Оказалось, инвалид на исповеди придумал историю, будто он отставной офицер и от басурман пострадал на турецкой границе, на самом же деле никакой он не офицер, а вор со стажем, и подвига никакого не было, совсем наоборот — настоящее кощунство:
— Срок очередной тянул я не первый год — там, в тюрьме, батюшка, такая тоска, что меня с тоски бес и попутал. К нам тогда монахи пришли из местного монастыря, принесли Евангелия, образки святые. Призывали начать новую жизнь, исправиться: «Трезвитесь. говорят, братья, не пейте, табак не курите!» Тут-то меня, непутевого, вдруг охватила злоба на весь мир, фарисейство вокруг, думаю — дурья моя башка! Миссионеры ушли, оставили подарки, а меня блатные уважали, я и предложил: давайте, братва, пустим эти Евангелия на самокрутки, дескать, пускай монахи на макароны не задаются — они обет давали, а нам курево — первая радость, вот всем польза-то и будет от их Божественного Писания! Вы простите, отче, за подробности — покаяться хочу, все как было рассказать. Ну, разобрали книги по страничке, спорить со мной и не думали, кто-то даже карты из обложек навырезал… После того стала у меня правая рука сохнуть, и, как ни лечили, пришлось ампутировать. Врачи сказали, гангрена, но у меня уже тогда мелькнула догадка — это неспроста, расплата это за святотатство, как зачинщику. Потом освободился, угрызения совести по-нашему, по-русски заглушал зельем, с годами смирился с подлостью своей. А недавно деньги в очередной раз в семье вышли, ну я решил: зачем воровать, рисковать лишний раз? Пришел в храм, расписал батюшке, какой я несчастный, мученик за Христа, он поверил, святая душа, сжалился и четвертную мне, подлецу, дал (я даже сделал вид, что оскорбился, а на самом деле просто цену себе набивал). И теперь сюда, наверное, не пришел бы уже, если бы во второй раз Господь не покарал — еще страшнее первого! Лучше бы сердце мне вырвали, жизнь забрали… — Инвалида душили слезы, но он, превозмогая спазм в горле, продолжал рассказывать. — Сын у меня… сын родился без правой ручки, понимаете? Вот ведь горе-то какое, батюшка! Я сам с той поры никудышный кормилец, теперь и дитя мое единокровное — калека. Чего ж дальше ждать, отец честной? Какой еще кары? Каюсь, отче, в кощунстве своем, во лжи и лукавстве, в грешной жизни каюсь, — завяжу, брошу воровать! Пусть меня казнит Господь — недостоин я прощения, только сыночка бы пощадил, не наказывал больше за отцовскую дерзость — ему ж и так суждено до гроба левшой хлеб свой добывать!

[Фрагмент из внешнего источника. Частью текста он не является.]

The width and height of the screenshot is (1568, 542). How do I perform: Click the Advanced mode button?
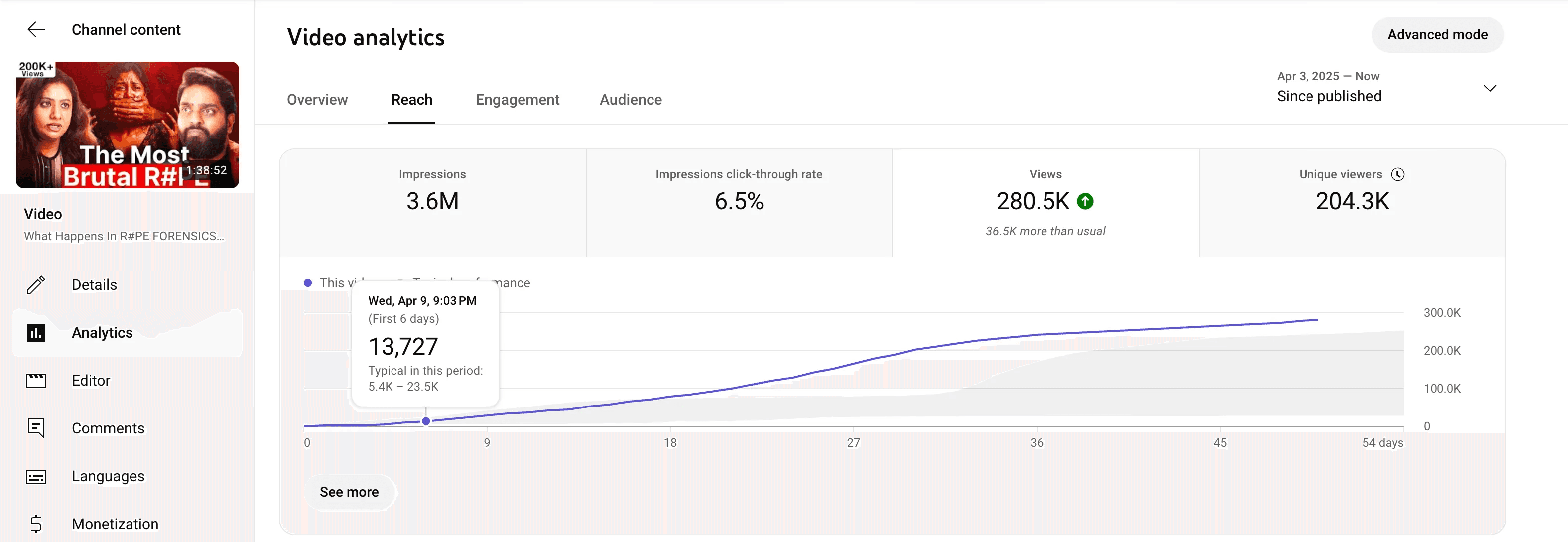[x=1437, y=35]
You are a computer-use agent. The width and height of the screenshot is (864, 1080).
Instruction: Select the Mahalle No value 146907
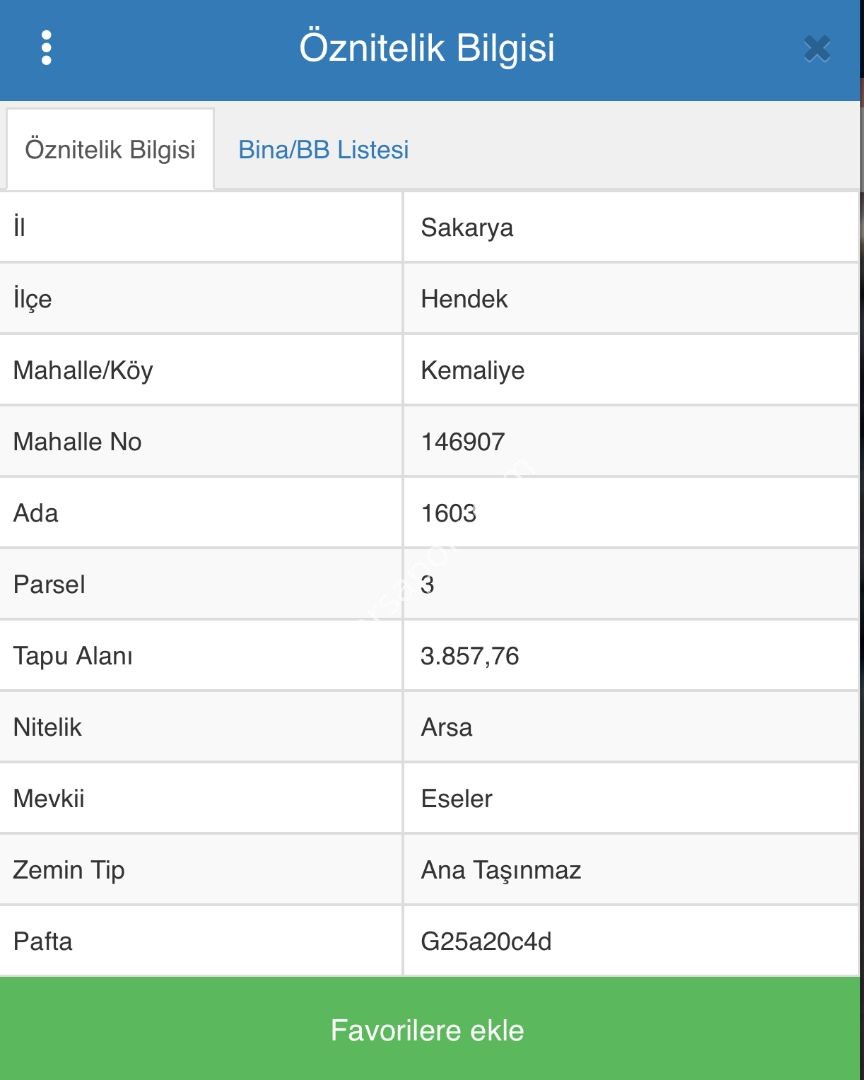click(463, 442)
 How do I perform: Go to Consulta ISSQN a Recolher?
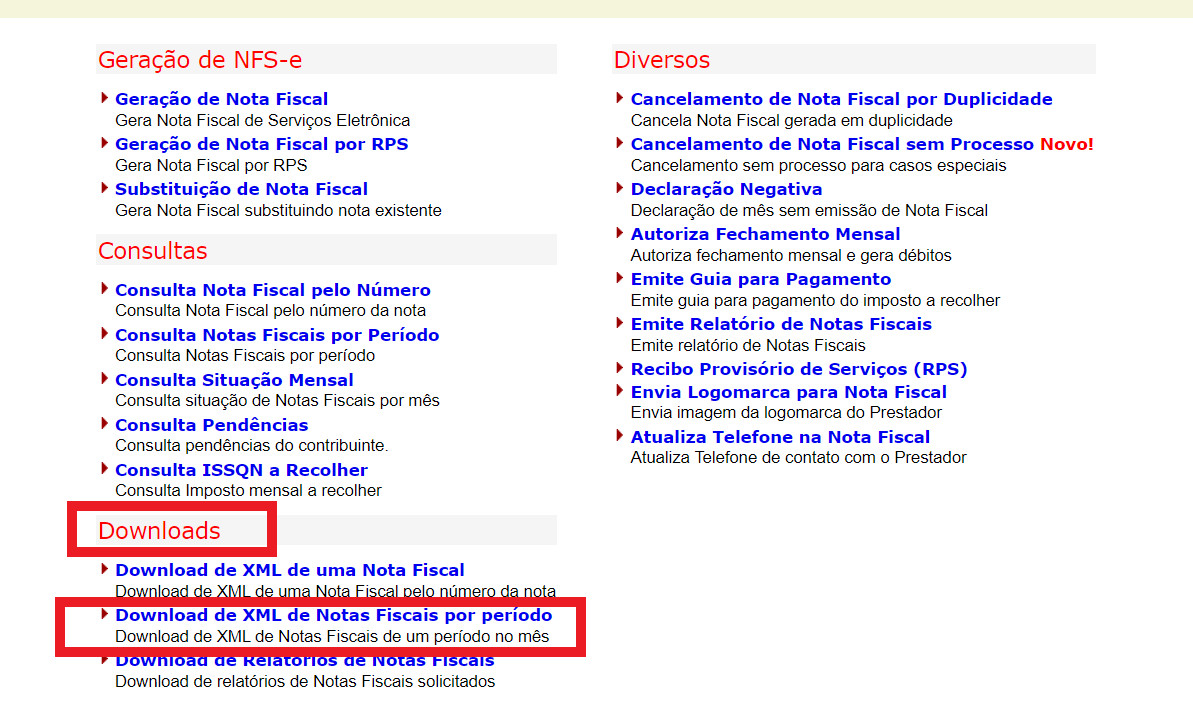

Такого горького рассказа батюшка не ожидал: «Устранился от трудной исповеди. Крест пастырский облегчить восхотел, за то и урок мне — только Господу Вседержителю ведомо, где тяжелее, где легче и куда служителя Своего поставить. Утешай теперь калеку, делай, что долг велит, отец Феогност!»
— Веруй и надейся, сын мой: многое простится тебе за то уже, что пришел и сознался в большой лжи, — он старался найти самые нужные слова. — Вижу, что понял, какая страшная плата бывает за всякое святотатство. Тяжко тебе сейчас, горько, а ты посмотри на тех увечных воинов, кто истинно пострадал за Веру Православную, — сколько таких достойно, со смирением сносят увечье свое. Только не возропщи на Господа, крепись духом — Он тебя покарал, Он же смилостивится и наградит — все в Его воле! И когда молишься за семью, за младенца болящего, знай, что я. грешный пастырь Феогност, с тобой вместе молитвы возношу. И святые на небесах предстоят перед Господом с просьбой о них. Да не будет больше несчастий и бед с родными твоими, да почиет на них благодать Божия. Как сына-то назвал?